Green Honeycreeper (daily Asa Wright feeders; max 10+)
Purple Honeycreeper (daily Asa Wright feeders; max 15+)
Red-legged Honeycreeper (less common but daily at Asa Wright feeders; max 3)
Swallow-Tanager (2 seen twice along Blanchiseusse Road)
Blue-black Grassquit (common open lowland areas; max 35+ Aripo)
RUDDY-BREASTED SEEDEATER (6 Aripo Savannah)
GRASSLAND YELLOW-FINCH (12+ Aripo Savannah)
RED-CAPPED CARDINAL (1 at Caroni)
Grayish Saltator (1 or 2 most days Asa Wright feeders)
YELLOW-HOODED BLACKBIRD (1 in marshes near Caroni)
RED-BREASTED BLACKBIRD (25+ Aripo Savannah)
Carib Grackle (15+ Blanchiseusse and Nariva)
Shiny Cowbird (occasional Asa Wright feeders; max 2)
Giant Cowbird (1 at cacique colony, town near Nariva)
MORICHE ORIOLE (2 Arena Forest area)
YELLOW ORIOLE (seen several days in several sites; max 2 Asa Wright)
YELLOW-RUMPED CACIQUE (7 near Blanchiseusse; 15+ at colony near Nariva)
CRESTED OROPENDOLA (daily at Asa Wright; max 20+)

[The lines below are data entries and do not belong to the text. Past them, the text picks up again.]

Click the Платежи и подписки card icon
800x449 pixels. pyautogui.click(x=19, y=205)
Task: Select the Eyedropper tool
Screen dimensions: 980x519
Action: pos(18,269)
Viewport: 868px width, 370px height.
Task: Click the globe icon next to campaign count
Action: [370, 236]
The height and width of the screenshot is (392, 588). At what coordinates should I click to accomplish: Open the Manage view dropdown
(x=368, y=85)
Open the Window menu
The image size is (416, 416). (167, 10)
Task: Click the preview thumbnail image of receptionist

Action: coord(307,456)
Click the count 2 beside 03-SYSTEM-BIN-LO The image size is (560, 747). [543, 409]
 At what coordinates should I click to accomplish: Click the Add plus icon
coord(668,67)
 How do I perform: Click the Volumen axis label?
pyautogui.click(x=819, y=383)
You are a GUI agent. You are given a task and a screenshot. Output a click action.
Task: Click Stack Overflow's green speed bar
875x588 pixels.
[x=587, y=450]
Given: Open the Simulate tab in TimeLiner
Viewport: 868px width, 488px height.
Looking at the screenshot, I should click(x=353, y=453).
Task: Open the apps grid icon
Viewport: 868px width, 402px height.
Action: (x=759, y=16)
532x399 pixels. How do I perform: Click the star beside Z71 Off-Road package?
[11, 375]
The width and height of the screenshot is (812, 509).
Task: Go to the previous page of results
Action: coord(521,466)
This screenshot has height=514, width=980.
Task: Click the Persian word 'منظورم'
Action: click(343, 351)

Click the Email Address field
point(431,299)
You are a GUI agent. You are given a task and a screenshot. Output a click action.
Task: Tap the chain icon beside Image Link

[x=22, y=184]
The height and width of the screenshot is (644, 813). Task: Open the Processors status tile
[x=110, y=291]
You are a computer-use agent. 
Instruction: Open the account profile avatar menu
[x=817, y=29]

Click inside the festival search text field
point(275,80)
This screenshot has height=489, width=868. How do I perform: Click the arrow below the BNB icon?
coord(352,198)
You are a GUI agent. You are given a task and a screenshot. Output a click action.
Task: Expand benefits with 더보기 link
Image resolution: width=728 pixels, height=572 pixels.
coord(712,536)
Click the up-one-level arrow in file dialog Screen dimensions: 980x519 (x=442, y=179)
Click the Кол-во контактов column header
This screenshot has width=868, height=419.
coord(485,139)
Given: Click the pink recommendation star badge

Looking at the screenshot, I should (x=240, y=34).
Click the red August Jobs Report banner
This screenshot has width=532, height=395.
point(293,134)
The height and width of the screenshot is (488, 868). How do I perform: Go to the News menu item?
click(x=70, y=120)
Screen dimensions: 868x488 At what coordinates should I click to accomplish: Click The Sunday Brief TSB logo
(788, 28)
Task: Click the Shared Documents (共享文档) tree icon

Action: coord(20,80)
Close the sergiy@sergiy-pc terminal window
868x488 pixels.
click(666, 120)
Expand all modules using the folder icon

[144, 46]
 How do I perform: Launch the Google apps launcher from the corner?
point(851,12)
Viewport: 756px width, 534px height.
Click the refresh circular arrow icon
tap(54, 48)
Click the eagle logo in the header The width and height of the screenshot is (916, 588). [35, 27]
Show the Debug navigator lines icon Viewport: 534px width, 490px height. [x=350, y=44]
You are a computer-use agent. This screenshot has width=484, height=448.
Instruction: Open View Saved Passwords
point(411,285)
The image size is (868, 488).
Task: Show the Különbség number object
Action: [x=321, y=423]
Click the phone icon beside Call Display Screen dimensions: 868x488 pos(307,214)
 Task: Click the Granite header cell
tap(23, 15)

March 17, 2004 (continued), Tobago

    We left Trinidad a little late due to storms between the two islands, so we were out of the airport and ready to leave Tobago by about 10:30 or 11am or so.  Adolphus James and his son Gladwyn, our guides for the next two days, met us just outside the airport building.  As we waited for the luggage to be stowed, Joe and I found our first Tobago life bird, a SHORT-TAILED SWIFT sailing overhead.  We boarded the bus and we were off.  This was a newer, nicer bus than the smaller Japanese vans we had been using at Asa Wright.  The bus windows were larger, important when you're 6'4" and have a hard time scrunching down in the seat far enough to see out the window.  The bus also had an intercom for Adolphus to entertain us with as we rode along.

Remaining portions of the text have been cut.